The four factories will be developed as part of a 5,000 acre complex in Jamnagar, Gujarat, which is home to Reliance’s oil refining complex.
“It will be among the largest such integrated renewable energy manufacturing facilities in the world,” the 64-year old billionaire said during his speech.
Reliance, which already has strategic partnerships with UK supermajor BP in India, will create and “offer a fully integrated, end-to-end renewable energy eco-system,” said Ambani.
Aggressive Targets
The proposed green transformation of Reliance’s oil-to-petrochemicals empire aligns with the priorities of Indian Prime Minister Narendra Modi’s government, which has been debating aggressive climate targets that would cut net greenhouse gas emissions to zero by mid-century, a decade before China.
“The world is entering a new energy era, which is going to be highly disruptive,” said Ambani. “The age of fossil fuels, which powered economic growth globally for nearly three centuries, cannot continue much longer. The huge quantities of carbon it has emitted into the environment have endangered life on Earth.”

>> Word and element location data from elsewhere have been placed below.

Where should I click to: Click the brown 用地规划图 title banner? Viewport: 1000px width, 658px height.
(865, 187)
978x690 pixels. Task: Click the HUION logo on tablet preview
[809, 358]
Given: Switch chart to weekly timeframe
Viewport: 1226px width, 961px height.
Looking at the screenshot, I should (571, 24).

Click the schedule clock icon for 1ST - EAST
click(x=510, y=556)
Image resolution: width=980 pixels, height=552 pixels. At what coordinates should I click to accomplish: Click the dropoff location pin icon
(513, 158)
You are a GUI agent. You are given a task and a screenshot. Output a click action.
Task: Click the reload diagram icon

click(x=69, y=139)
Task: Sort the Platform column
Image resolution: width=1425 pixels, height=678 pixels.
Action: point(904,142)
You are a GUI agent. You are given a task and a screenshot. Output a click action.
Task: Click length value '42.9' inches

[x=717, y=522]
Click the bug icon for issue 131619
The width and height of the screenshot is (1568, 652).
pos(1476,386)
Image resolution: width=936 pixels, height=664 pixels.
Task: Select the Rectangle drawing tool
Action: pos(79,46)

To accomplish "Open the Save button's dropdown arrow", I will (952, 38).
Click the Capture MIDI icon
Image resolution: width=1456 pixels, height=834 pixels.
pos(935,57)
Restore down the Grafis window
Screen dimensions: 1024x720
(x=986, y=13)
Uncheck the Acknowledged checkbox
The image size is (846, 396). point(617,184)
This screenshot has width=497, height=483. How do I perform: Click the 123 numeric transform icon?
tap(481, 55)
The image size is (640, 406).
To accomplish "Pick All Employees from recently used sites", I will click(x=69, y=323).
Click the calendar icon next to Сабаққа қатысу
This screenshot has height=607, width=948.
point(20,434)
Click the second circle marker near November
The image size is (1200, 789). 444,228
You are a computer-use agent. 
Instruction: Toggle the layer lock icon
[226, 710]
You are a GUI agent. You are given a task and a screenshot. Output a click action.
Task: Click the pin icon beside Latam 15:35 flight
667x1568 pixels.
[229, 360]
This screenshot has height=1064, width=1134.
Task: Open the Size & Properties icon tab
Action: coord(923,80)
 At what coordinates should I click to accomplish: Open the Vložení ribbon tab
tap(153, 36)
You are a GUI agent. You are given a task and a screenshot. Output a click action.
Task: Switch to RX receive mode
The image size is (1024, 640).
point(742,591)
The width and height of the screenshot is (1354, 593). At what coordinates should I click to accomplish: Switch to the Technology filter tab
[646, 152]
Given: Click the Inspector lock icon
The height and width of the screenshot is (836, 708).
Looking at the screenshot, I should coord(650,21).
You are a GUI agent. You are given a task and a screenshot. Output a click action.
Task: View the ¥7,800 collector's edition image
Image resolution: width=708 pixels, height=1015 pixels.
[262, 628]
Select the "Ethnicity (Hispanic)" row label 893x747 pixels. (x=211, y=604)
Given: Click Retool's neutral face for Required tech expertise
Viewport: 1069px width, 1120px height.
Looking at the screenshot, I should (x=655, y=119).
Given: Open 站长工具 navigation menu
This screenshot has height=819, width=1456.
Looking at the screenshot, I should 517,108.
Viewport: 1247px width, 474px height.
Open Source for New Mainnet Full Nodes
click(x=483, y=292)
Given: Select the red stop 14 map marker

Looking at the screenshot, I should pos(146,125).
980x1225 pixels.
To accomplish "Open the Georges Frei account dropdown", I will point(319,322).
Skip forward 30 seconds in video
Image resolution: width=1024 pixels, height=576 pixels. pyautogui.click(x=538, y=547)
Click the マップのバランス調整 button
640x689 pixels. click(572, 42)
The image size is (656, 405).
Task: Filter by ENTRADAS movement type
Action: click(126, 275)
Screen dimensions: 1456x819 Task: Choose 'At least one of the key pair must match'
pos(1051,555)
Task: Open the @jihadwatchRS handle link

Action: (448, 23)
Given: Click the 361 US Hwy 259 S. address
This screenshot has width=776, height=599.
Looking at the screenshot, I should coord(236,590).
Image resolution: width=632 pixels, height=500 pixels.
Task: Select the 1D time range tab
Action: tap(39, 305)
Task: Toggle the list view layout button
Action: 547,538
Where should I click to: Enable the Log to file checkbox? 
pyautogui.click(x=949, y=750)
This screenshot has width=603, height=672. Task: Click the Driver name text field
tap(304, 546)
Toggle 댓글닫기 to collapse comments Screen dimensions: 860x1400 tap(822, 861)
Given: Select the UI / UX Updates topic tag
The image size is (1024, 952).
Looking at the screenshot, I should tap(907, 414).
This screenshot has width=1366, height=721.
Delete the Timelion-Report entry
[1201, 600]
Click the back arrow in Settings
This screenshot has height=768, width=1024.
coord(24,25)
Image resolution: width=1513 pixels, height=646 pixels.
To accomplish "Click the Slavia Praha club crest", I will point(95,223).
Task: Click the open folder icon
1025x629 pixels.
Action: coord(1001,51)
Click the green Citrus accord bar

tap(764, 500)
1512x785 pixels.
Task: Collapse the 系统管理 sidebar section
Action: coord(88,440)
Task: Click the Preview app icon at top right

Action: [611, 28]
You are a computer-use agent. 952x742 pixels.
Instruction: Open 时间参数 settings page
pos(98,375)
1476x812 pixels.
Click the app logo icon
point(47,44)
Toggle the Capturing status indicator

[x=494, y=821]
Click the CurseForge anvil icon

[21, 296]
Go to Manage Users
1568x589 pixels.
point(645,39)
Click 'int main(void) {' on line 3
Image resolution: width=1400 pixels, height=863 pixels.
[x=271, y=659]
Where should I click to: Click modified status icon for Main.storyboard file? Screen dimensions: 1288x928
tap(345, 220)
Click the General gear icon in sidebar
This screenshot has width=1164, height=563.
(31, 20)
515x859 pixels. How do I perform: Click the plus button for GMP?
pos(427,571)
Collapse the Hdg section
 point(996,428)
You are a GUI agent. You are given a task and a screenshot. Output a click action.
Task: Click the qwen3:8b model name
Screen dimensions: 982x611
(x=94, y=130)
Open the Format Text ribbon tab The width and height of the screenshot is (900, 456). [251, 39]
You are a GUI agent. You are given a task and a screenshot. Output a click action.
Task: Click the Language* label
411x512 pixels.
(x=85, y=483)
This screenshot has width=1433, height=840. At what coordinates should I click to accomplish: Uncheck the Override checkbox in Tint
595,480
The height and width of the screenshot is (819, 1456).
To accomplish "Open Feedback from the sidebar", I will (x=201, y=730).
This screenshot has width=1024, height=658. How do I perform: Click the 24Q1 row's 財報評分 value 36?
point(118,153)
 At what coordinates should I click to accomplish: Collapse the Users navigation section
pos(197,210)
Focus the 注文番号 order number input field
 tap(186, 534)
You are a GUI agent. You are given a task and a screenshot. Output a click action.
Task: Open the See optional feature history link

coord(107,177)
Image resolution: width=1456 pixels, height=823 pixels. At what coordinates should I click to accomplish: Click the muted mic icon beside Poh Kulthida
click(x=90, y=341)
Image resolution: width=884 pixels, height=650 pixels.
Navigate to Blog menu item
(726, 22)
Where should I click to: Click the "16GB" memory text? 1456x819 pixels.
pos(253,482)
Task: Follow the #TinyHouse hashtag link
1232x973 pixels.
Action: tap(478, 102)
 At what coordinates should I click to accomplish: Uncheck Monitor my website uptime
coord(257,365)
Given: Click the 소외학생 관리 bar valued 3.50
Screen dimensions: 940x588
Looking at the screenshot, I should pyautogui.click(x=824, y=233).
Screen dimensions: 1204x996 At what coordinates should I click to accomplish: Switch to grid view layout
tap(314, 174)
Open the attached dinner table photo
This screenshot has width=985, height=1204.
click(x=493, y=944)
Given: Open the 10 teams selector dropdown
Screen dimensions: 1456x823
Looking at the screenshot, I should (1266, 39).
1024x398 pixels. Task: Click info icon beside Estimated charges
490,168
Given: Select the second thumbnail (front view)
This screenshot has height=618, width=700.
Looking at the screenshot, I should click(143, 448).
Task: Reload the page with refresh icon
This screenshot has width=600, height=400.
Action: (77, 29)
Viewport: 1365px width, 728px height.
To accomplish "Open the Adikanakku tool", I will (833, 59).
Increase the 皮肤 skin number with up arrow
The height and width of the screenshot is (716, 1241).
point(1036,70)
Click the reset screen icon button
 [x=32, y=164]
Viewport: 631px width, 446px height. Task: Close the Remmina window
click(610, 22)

One of Reliance’s ‘giga factories’ that will manufacture solar modules, enabling 100 gigawatts of solar energy by 2030, including on rooftop installations in villages across the country; the second involves large-scale grid batteries to store electricity, for which Reliance will collaborate with global leaders on the technology; and, the third will build and install electrolysers for separating green hydrogen from water.
The fourth factory would be for fuel cells, which use oxygen from the air and hydrogen to generate electricity — a technology that’s being promoted by carmakers including Hyundai, but famously dismissed as “mind-bogglingly stupid” by Tesla’s Elon Musk.
“I envision a future when our country will be transformed from a large importer of fossil energy to a large exporter of clean solar energy solutions,” Ambani said.
“All our products will proudly proclaim made in India, by India, for India, and for the world,” he added.
If everything goes according to Ambani’s ambitious plan, the new Reliance factories will help India fulfil a fifth of its renewable energy target by 2030.
Last year, prime minister Narendra Modi announced a target of 450 GW of renewable energy by 2030. At present, India’s energy sector is heavily dependent on coal, however, the country still aims to achieve the ambitious target of net-zero greenhouse gas emissions by the end of the decade.
India is set for the largest increase in energy demand of any country over the next 20 years. This underscores the potential for policies and investment to accelerate the clean energy transition, the International Energy Agency (IEA) said in a report earlier this year.
The additional funding for clean energy technologies needed to put India on a sustainable path over the next 20 years is $1.4 trillion, or 70% higher than in a scenario based on its current policy settings. However, the benefits are huge, including savings of the same magnitude on oil import bills, according to the Indian Energy Outlook 2021 released in February.
Meanwhile, Ambani is not entirely turning his back on his legacy oil and petrochemicals business. On Thursday, he said that a delayed plan to bring Saudi Arabian Oil as an investor in the energy division – announced two years ago – will be finalised this year.